D’où tenez-vous ce regard sur la vie et cette force de conviction ? L’aviez-vous déjà en vous en tant que sportif ?
Je pense que ma mère m’a transmis son positivisme et sa faculté à se remettre en question. Si vous échouez dans quoi que ce soit, il ne faut pas se trouver des excuses. Mais si vous réfléchissez à votre responsabilité, c’est le début du renouveau. Par la suite, je me suis intéressé notamment aux neurosciences, afin de comprendre le fonctionnement du cerveau et l’impact des sensations positives, et je me suis toujours bien entouré. Notre devise est « Together we go faster », ensemble nous allons plus vite.
Vous entraînez six de vos enfants. Ce n’est pas banal !
C’est juste le travail de ma vie. Quand j’étais moi-même athlète, je ne comprenais pas pourquoi je performais ou pas selon les moments. Je fais beaucoup de relaxation et de méditation et j’ai fait 10 ans d’eutonie pour comprendre comment relâcher les tensions. La notion d’amour est essentielle pour un coach. On a régulièrement vu, en athlétisme, des familles exceller car cette notion d’amour est présente. Bien sûr, mes enfants pourraient dire qu’ils ont leur père tout le temps sur le dos ! Mais je crée avec eux un dialogue, je leur montre combien ils sont importants pour moi. Quand mes fils courent à 3 dans les championnats et dans les équipes 4 X 4, c’est terriblement puissant. Ce lien, qui peut s’avérer fragile, doit s’entretenir, évoluer, dans la confiance.
“ Together we go faster ”
Toute la Belgique est derrière vous. Que pensez-vous de cette fierté que vous suscitez ?
En Belgique, les jeunes n’ont plus peur, ils foncent et donnent le meilleur d’eux-mêmes, ils sont là pour gagner. Il y a un enthousiasme et une envie d’entreprendre. Et puis, le fait qu’une famille montre que quatre de ses enfants réalisent autant de performances à l’international, et proprement, c’est important. On montre que c’est possible. Et tout cet enthousiasme me rend moi-même très fier.
Les valeurs que vous transmettez à vos enfants sont-elles les mêmes que celles transmises par vos parents ?

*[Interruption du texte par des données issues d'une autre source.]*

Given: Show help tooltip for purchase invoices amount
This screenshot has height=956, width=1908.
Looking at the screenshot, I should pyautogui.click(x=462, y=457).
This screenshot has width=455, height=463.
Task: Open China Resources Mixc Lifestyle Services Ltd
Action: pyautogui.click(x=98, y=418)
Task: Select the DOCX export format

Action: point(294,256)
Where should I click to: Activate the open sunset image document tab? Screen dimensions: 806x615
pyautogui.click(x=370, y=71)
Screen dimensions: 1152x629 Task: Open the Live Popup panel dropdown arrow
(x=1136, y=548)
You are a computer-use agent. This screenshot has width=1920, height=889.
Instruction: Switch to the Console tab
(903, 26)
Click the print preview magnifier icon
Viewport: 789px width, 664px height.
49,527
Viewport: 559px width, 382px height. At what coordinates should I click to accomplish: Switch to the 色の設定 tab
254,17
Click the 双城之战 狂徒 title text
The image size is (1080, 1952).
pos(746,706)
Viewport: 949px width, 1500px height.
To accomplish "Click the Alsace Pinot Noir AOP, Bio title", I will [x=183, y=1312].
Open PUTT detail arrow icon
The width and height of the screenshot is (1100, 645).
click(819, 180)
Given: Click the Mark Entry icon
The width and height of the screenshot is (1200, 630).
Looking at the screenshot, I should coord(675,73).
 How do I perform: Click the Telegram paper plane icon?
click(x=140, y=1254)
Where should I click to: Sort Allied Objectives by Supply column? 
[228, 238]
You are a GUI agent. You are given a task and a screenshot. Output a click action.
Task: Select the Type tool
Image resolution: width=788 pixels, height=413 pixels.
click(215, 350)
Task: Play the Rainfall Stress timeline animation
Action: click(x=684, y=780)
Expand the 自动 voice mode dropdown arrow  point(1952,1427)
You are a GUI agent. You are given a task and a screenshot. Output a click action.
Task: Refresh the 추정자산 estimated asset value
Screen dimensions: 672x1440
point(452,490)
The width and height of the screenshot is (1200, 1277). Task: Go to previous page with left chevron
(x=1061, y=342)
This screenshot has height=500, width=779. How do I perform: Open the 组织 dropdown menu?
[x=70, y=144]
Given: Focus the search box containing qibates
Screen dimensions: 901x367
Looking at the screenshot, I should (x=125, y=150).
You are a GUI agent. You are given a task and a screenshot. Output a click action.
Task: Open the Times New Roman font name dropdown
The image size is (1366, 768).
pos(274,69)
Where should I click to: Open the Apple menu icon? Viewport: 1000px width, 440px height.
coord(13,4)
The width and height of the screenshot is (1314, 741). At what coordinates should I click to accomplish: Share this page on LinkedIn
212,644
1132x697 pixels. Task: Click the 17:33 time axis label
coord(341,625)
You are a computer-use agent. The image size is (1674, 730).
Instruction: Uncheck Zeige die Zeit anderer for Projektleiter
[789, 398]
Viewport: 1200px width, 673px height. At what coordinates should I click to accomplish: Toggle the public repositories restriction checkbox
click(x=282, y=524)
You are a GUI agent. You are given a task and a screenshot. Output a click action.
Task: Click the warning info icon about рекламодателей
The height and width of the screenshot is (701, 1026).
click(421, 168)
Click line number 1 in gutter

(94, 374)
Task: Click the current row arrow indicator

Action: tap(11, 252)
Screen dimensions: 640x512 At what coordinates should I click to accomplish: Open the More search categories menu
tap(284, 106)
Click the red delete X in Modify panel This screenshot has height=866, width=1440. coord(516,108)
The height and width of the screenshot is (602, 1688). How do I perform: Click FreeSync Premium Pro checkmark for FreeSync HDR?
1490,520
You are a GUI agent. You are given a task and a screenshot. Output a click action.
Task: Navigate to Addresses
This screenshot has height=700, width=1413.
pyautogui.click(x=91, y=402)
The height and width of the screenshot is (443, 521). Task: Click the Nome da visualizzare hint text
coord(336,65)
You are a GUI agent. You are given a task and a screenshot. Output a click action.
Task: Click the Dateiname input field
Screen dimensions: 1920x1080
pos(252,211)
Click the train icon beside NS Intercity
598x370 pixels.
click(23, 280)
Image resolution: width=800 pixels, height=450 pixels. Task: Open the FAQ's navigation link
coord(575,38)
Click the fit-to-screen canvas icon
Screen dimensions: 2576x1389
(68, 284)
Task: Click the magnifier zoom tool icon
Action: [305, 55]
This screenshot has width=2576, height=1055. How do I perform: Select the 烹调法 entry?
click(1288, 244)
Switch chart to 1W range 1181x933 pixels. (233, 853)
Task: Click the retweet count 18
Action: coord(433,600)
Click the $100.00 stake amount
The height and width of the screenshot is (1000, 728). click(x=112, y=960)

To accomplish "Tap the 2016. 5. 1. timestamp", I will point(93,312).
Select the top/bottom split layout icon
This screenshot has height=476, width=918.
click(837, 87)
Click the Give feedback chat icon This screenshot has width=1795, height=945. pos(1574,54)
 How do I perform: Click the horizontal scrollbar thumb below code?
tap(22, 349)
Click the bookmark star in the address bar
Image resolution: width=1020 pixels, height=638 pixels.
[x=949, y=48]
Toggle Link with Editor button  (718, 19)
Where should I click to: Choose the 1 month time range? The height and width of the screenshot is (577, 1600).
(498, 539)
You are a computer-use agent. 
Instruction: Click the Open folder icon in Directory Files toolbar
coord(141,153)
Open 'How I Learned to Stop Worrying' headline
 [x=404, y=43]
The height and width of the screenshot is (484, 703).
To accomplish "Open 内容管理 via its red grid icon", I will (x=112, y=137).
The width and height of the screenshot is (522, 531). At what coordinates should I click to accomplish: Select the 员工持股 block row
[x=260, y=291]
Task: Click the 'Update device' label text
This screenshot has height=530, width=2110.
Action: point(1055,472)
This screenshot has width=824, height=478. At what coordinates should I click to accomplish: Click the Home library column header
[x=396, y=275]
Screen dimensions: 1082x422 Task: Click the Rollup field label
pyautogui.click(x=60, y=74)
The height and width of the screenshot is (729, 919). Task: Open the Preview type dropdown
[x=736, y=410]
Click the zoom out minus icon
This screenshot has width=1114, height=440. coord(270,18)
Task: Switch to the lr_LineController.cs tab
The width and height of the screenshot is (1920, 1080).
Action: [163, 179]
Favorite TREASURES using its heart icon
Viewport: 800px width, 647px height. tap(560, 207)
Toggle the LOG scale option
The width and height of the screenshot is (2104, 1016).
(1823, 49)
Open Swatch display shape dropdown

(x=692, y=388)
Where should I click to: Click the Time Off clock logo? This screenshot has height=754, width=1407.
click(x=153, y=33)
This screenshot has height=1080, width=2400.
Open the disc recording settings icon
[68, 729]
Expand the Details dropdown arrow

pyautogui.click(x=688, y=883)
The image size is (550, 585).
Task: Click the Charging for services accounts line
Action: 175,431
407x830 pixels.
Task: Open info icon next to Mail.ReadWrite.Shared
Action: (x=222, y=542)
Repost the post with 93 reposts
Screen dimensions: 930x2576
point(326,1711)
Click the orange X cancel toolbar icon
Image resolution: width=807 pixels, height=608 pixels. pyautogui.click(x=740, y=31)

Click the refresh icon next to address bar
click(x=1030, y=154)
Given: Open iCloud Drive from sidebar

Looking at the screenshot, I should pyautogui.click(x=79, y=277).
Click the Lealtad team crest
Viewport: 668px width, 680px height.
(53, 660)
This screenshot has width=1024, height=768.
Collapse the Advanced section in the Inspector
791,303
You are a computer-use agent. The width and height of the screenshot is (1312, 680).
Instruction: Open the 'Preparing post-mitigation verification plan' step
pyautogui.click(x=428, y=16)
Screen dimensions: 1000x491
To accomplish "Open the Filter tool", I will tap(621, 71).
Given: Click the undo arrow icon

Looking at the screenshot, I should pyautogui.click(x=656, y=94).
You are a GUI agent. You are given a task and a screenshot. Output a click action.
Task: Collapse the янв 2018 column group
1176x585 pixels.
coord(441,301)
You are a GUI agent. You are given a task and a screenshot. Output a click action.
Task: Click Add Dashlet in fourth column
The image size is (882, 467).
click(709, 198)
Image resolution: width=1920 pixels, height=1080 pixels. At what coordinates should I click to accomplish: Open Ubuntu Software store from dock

Je pense que les choses évoluent sans cesse. Quand vous êtes dans le trou, il faut regarder vers la lumière, ne pas baisser les bras. C’est ce qui s’est passé en 2018. Je leur parle énormément de respect, en toute occasion. Le respect, l’esprit d’équipe, le dépassement de soi sont des valeurs qui me sont chères, dans le sport comme dans la vie. Une société ne tient que par ses valeurs mais il faut dégager les plus essentielles et s’y tenir. Je tiens aussi à la notion de « fun », expressément dans le sport. La souffrance est certes omniprésente dans notre discipline mais encore faut-il la transformer en quelque chose de plaisant, d’amusant. Raison pour laquelle nous partons nous entraîner dans des lieux idylliques, nous renforcer grâce à des team buildings extraordinaires comme notre prochain voyage sur l’Himalaya où nous serons avec toute l’équipe des Belgian Tornados et huit chefs d’entreprise afin de créer l’échange dans des moments uniques. (Ils en profiteront pour monter une opération de soutien à SOS Villages d’Enfants, ndlr) Nous allons faire 220 km à pied durant 18 jours et nous enrichir de l’expérience des autres. Je tiens à ce genre de préparation chaque année avant les JO. Une telle expérience fait apprécier les qualités de chacun, on se découvre, on se redécouvre. On se crée aussi des souvenirs forts qui, réactivés au niveau du cerveau, nous portent vers le futur.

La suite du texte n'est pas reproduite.